This year, we simply ran out of time. This is
seat-of-your-pants, shakedown-cruise dining.
Everything we prepared for this meal
can go from recipe to table in less than half an hour. Honest. We sent Winged
Horse Extravaganza Project Director Tricia Ibelli (who incidentally, also holds
a culinary degree) out to buy any wine she could find with a horse on the
label. We thought it befitting: she rewarded us by being up to the challenge
the list of 10 readily available wines follows. Sales Director Greg
Bailey offered to host our dinner AND to take photos of the ensuing degustatory
event.

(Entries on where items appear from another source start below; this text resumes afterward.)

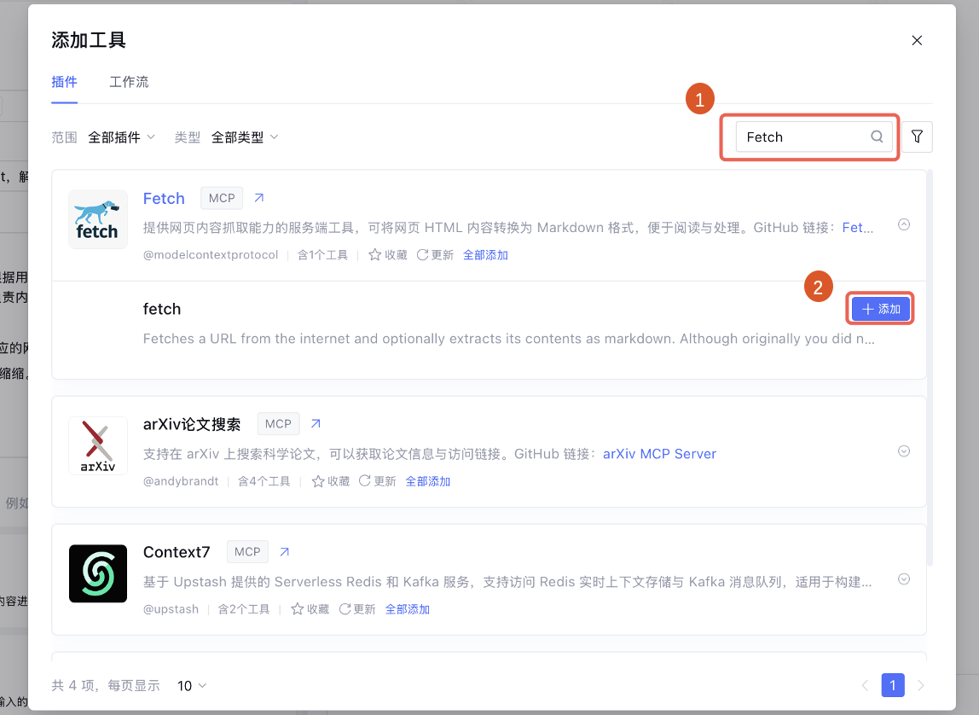
Task: Click the 添加 button for fetch tool
Action: click(x=881, y=309)
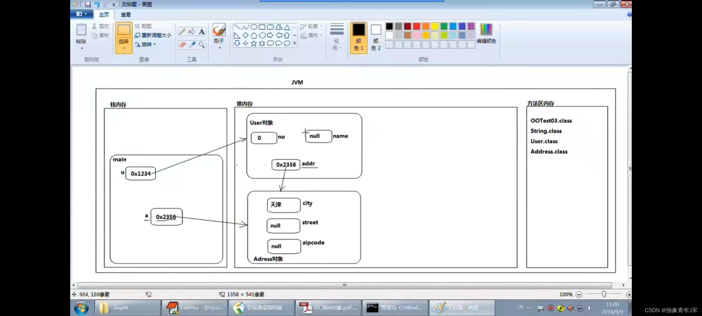The width and height of the screenshot is (702, 316).
Task: Open 编辑颜色 (Edit colors) button
Action: (486, 34)
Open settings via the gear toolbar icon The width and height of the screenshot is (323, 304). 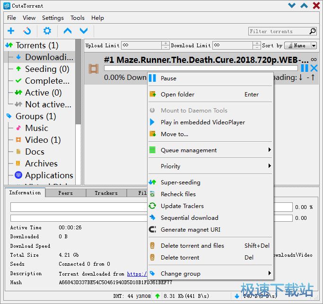pos(47,31)
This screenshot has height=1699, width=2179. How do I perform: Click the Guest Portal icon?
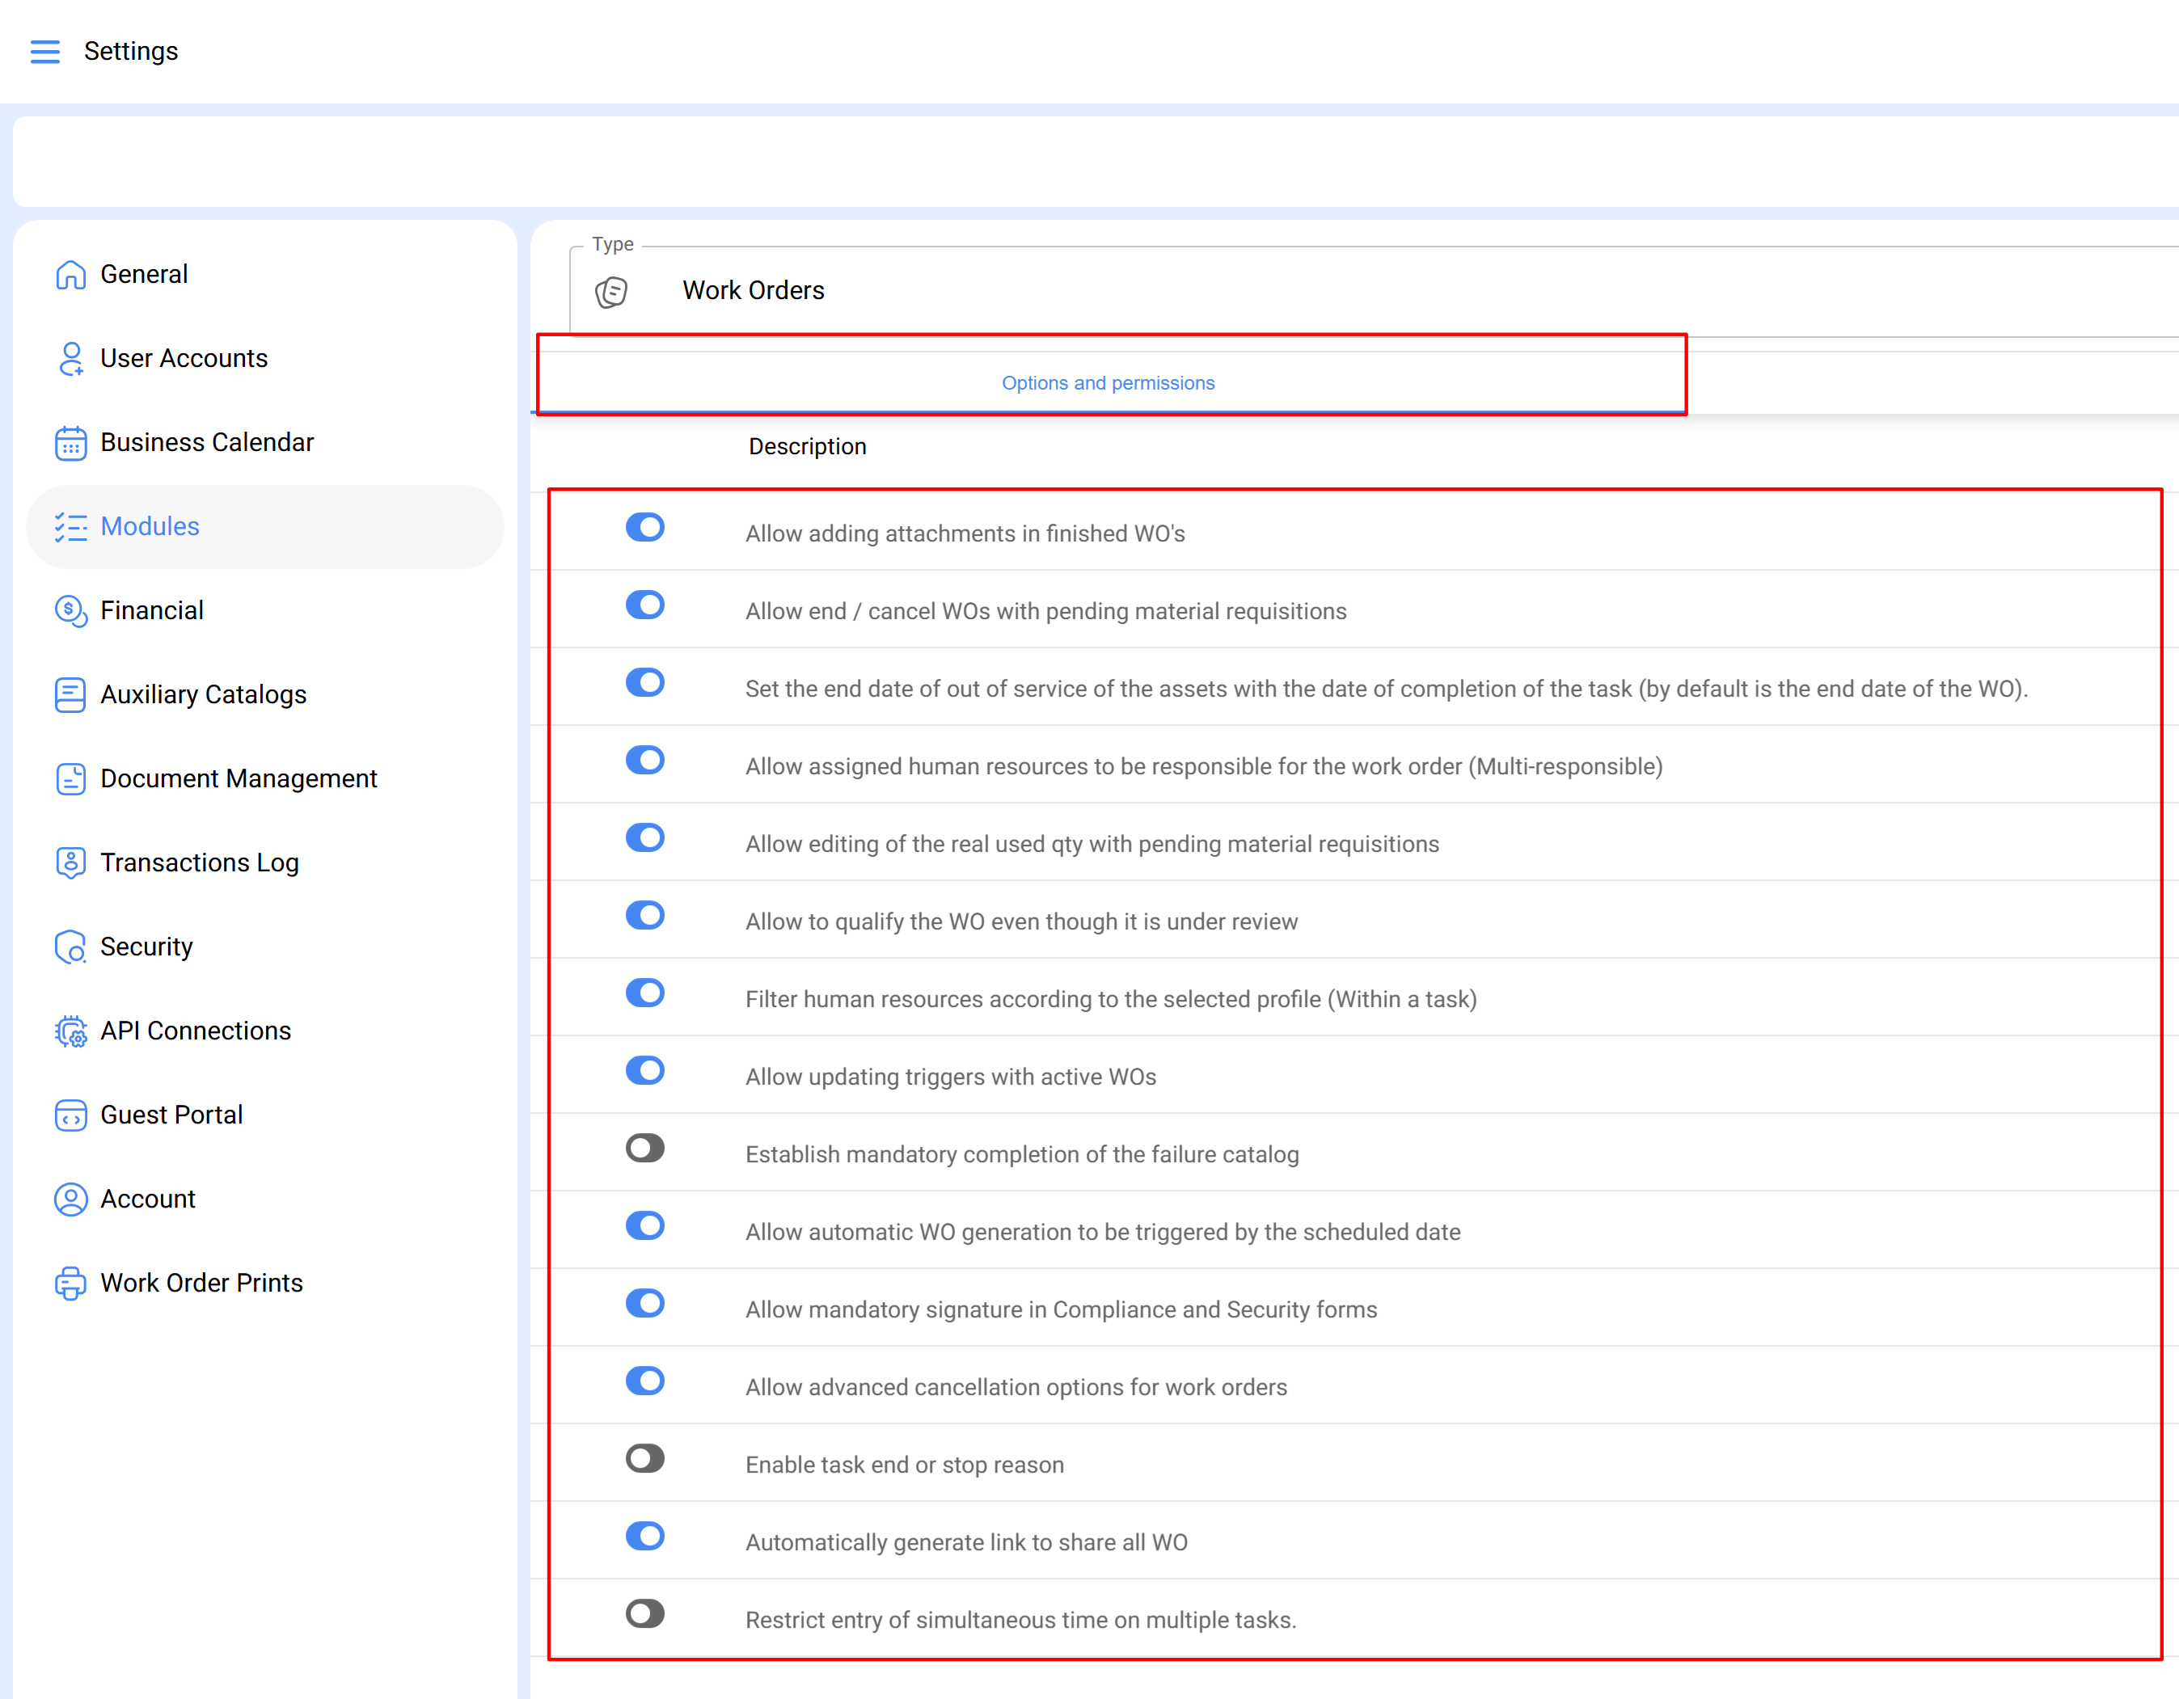click(70, 1114)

Tricia and I concocted the menu a day in advance and prepared the food;
pilot/entrepreneur/fabulous babe Betty Shotton provided us with
aviation-related props from TWA, Southeast Air and her own private plane;
and Company Attorney John Gaw offered
to supervise by way of ensuring quality control of each course and its
accompanying wine(s). Of the 10 wines on the list, we made it through seven.
The tasting notes are nonexistent, but believe me, they were all good. Very
good. In fact, there wasnt a dog in the bunch especially
surprising, since the only criterion for selection was label art! All of us
agreed that of the wines listed, you cant go wrong by pairing any of the
whites with your appetizer salad or fish course, and all of the reds are
suitable with the lamb. Personally, my favorites were the Clos Pegase
Chardonnay and the Querceto Chianti Classico.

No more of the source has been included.